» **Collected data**
┌────────

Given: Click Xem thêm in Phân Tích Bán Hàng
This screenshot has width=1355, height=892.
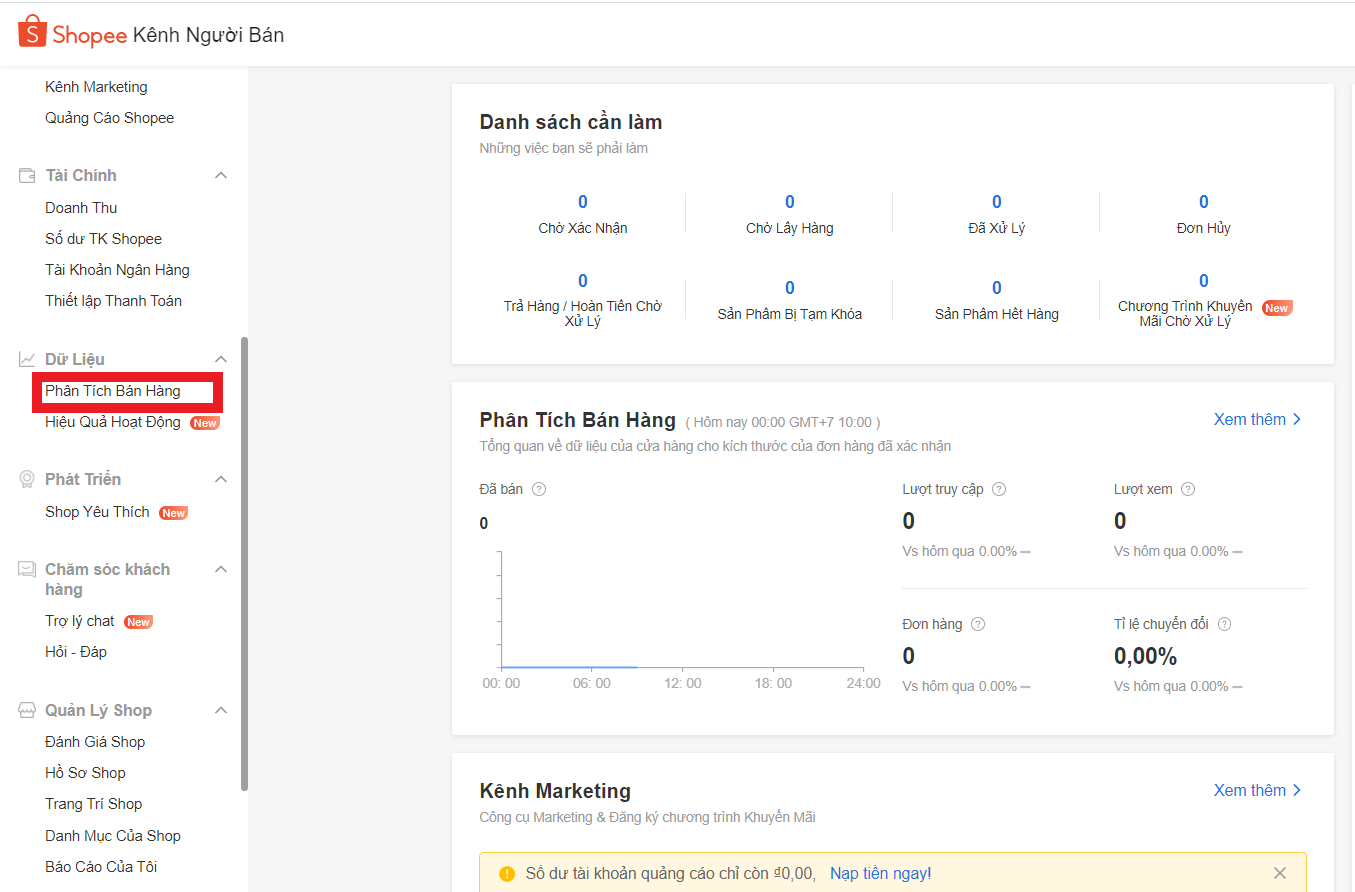Looking at the screenshot, I should pyautogui.click(x=1257, y=419).
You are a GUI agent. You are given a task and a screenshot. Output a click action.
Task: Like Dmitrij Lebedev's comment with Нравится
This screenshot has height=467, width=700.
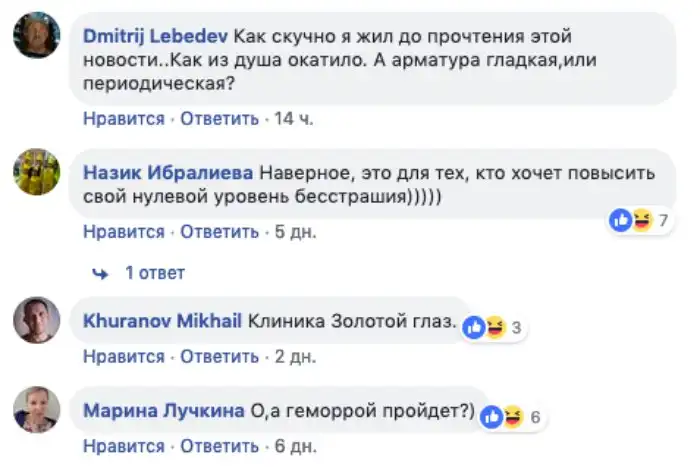[123, 119]
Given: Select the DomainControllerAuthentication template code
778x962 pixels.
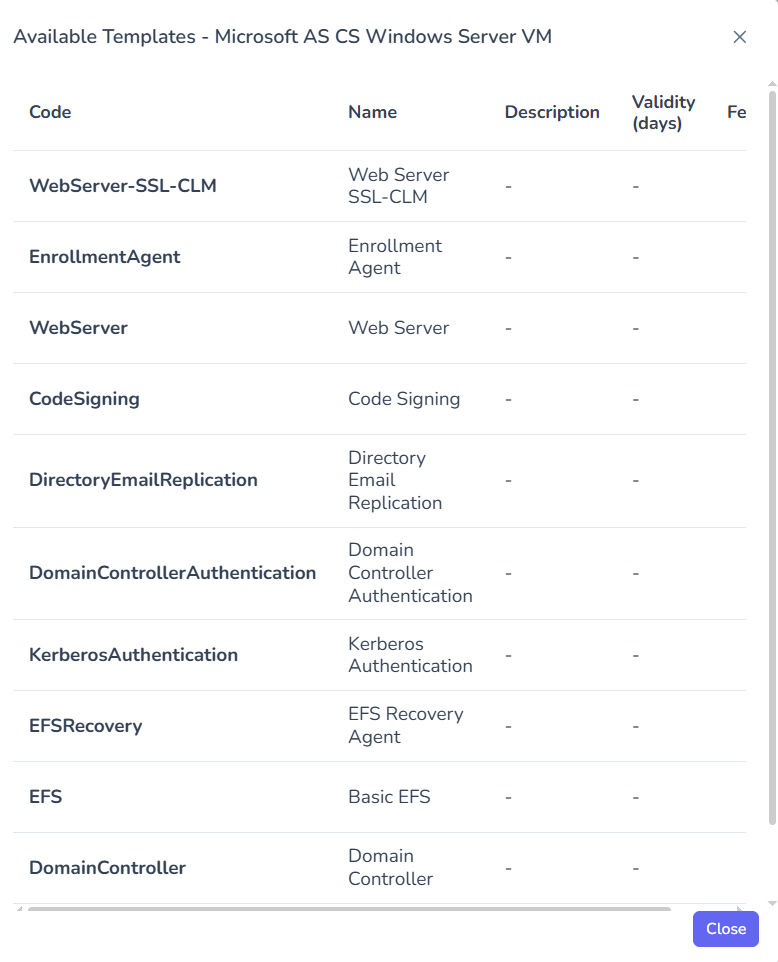Looking at the screenshot, I should pyautogui.click(x=172, y=573).
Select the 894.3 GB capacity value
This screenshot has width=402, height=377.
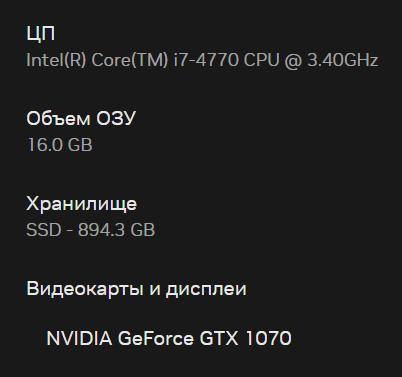(x=116, y=230)
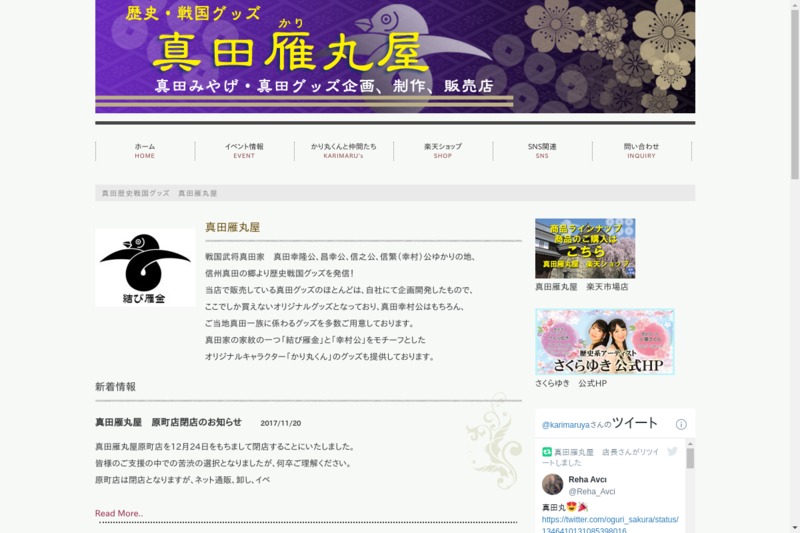The height and width of the screenshot is (533, 800).
Task: Click the 楽天市場店 shop banner image
Action: [x=585, y=248]
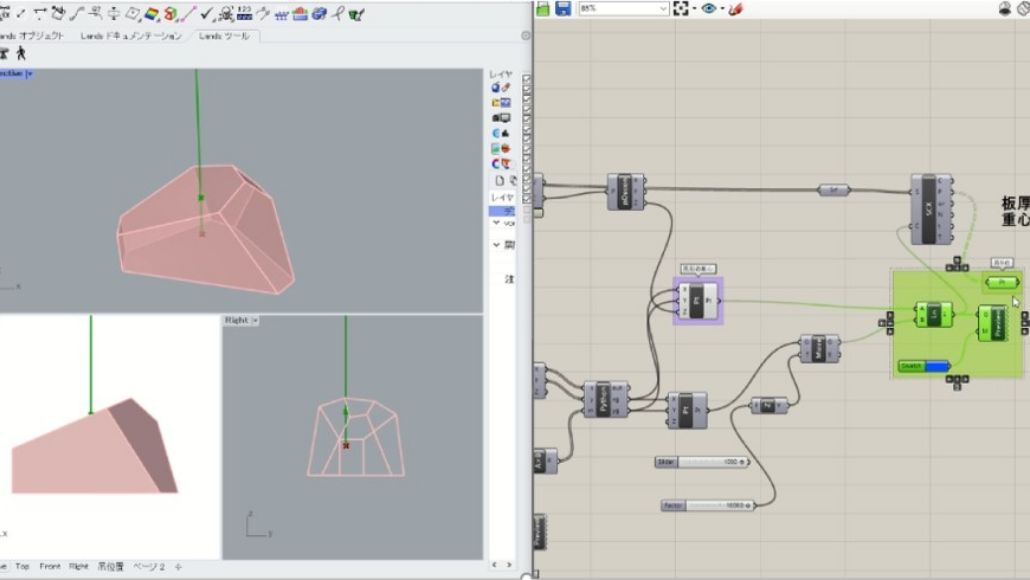Click the rainbow colored surface icon
This screenshot has width=1030, height=580.
pyautogui.click(x=151, y=14)
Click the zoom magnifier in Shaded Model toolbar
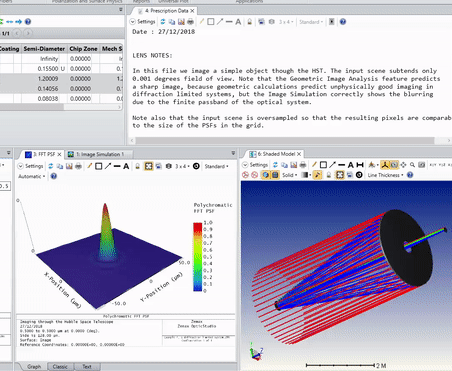Image resolution: width=452 pixels, height=371 pixels. coord(412,165)
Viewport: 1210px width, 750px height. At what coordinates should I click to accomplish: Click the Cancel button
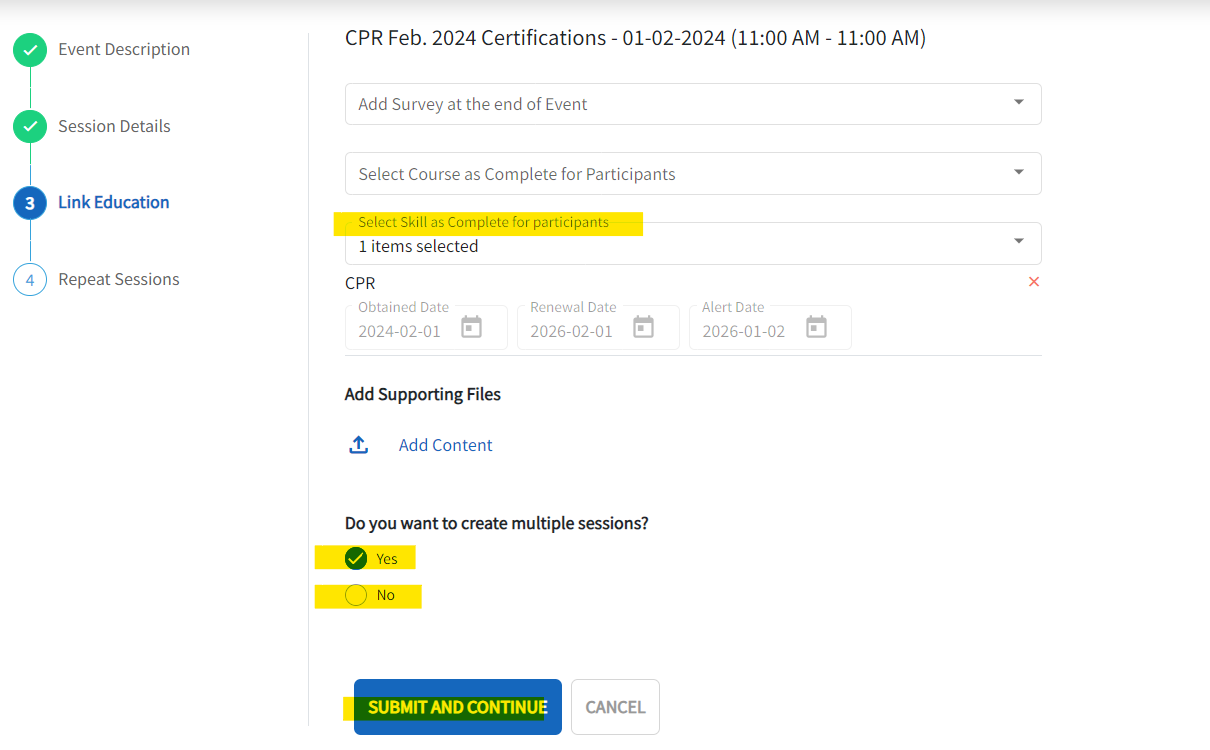coord(614,706)
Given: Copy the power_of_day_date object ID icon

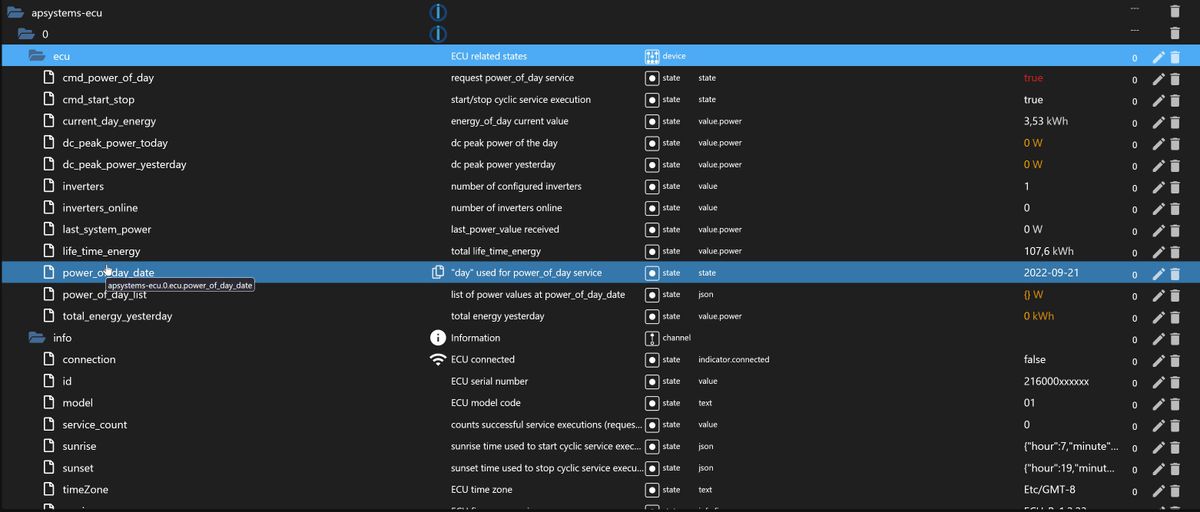Looking at the screenshot, I should [x=437, y=273].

└────────

» **What needs to be done**
Check every line above for the string "Select", and copy the ones that have it.

» **Output for this exercise**
Given: Select the DomainControllerAuthentication template code
Select the 894.3 GB capacity value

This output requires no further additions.